**Task prompt:** Everything in the data below is left aside except the lines from the one containing "Deselect the Quem" through the one containing "Click the 2026"; repeat those exactly.

------ Source material

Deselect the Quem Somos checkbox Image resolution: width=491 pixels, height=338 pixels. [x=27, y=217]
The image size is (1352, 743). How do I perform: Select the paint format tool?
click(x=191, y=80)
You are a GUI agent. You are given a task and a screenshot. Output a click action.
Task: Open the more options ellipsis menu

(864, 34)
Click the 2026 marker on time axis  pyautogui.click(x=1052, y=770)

------------
------ Source material

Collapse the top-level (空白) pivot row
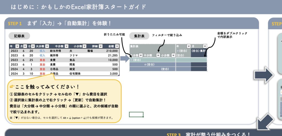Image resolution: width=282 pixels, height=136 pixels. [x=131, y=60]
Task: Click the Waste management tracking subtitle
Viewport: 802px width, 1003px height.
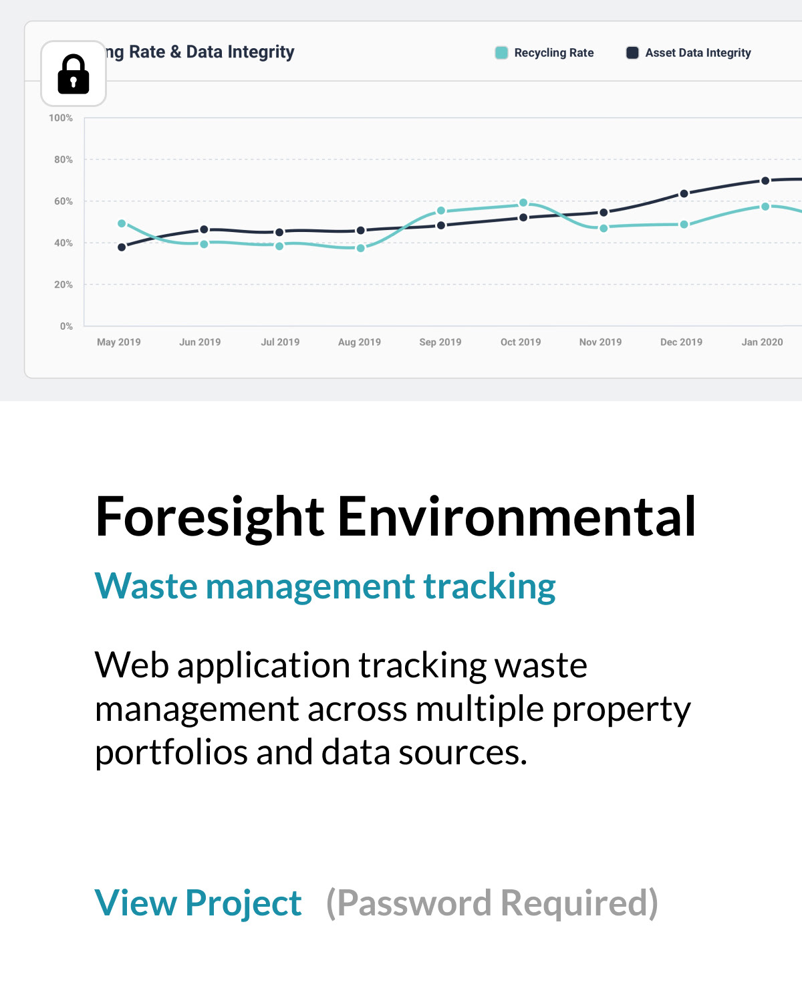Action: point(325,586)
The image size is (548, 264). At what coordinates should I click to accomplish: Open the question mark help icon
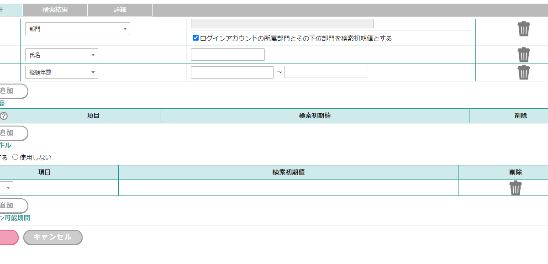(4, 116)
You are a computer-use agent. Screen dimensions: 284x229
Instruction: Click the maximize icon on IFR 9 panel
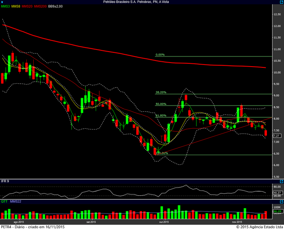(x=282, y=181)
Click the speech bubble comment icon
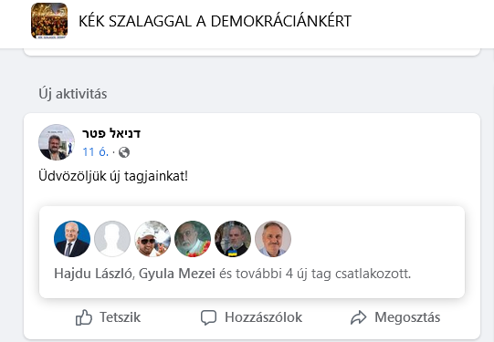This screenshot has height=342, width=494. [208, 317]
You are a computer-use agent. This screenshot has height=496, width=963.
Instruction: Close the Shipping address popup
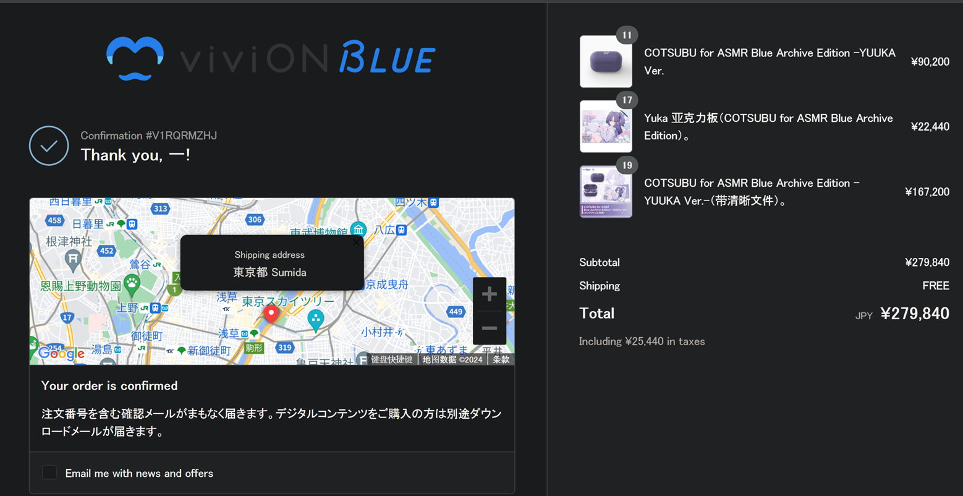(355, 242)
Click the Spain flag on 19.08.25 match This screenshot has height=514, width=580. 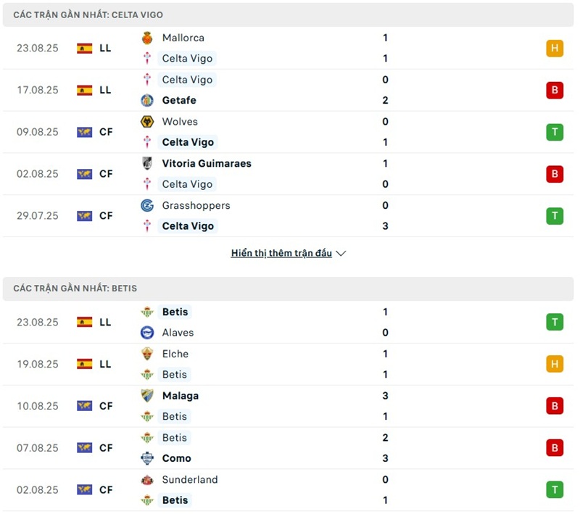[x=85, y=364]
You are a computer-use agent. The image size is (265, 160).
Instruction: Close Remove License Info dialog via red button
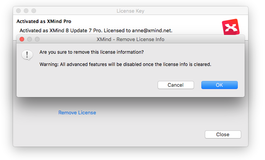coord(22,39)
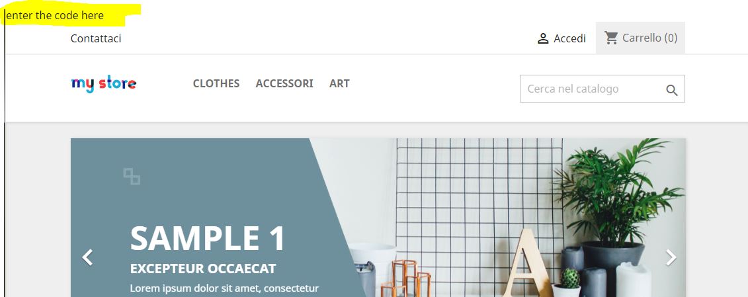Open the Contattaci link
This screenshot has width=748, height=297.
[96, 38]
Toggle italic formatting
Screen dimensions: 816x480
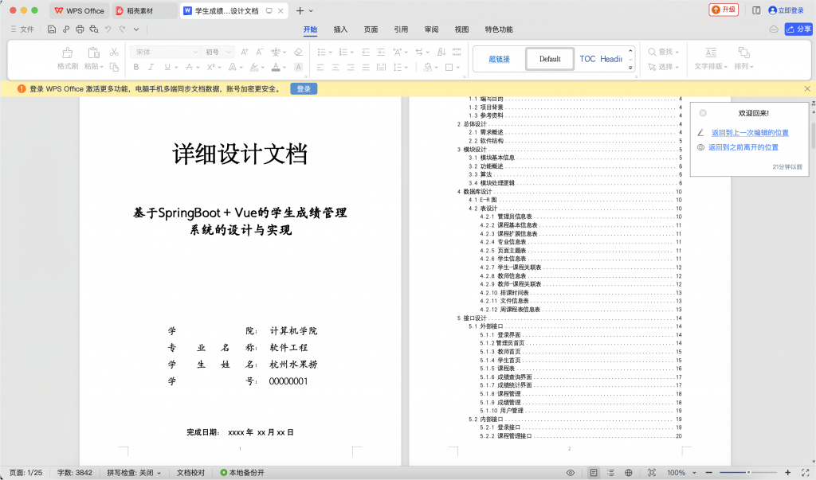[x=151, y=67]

------------
------ Source material

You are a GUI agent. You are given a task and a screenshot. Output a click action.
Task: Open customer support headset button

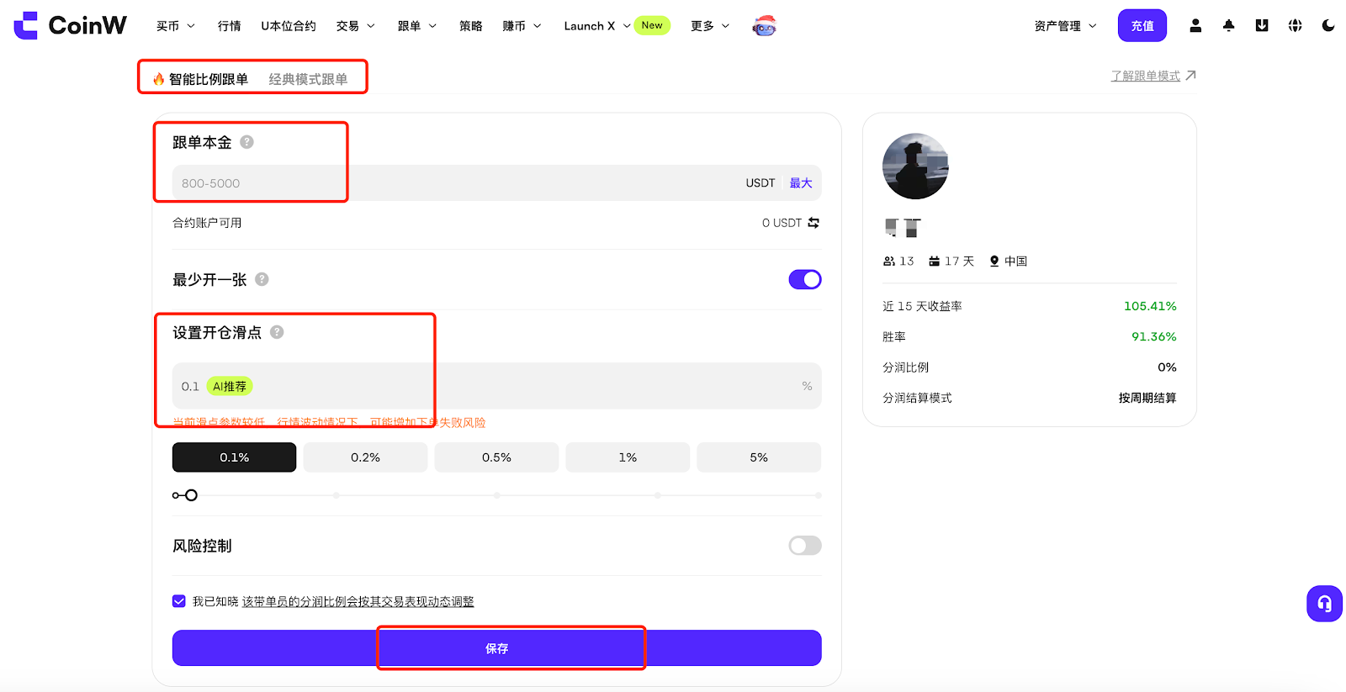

------------

**Result of this task:**
Deselect the Quem Somos checkbox Image resolution: width=491 pixels, height=338 pixels. [x=27, y=217]
The image size is (1352, 743). How do I perform: Select the paint format tool?
click(x=191, y=80)
You are a GUI agent. You are given a task and a screenshot. Output a click action.
Task: Open the more options ellipsis menu

(864, 34)
Click the 2026 marker on time axis  pyautogui.click(x=1052, y=770)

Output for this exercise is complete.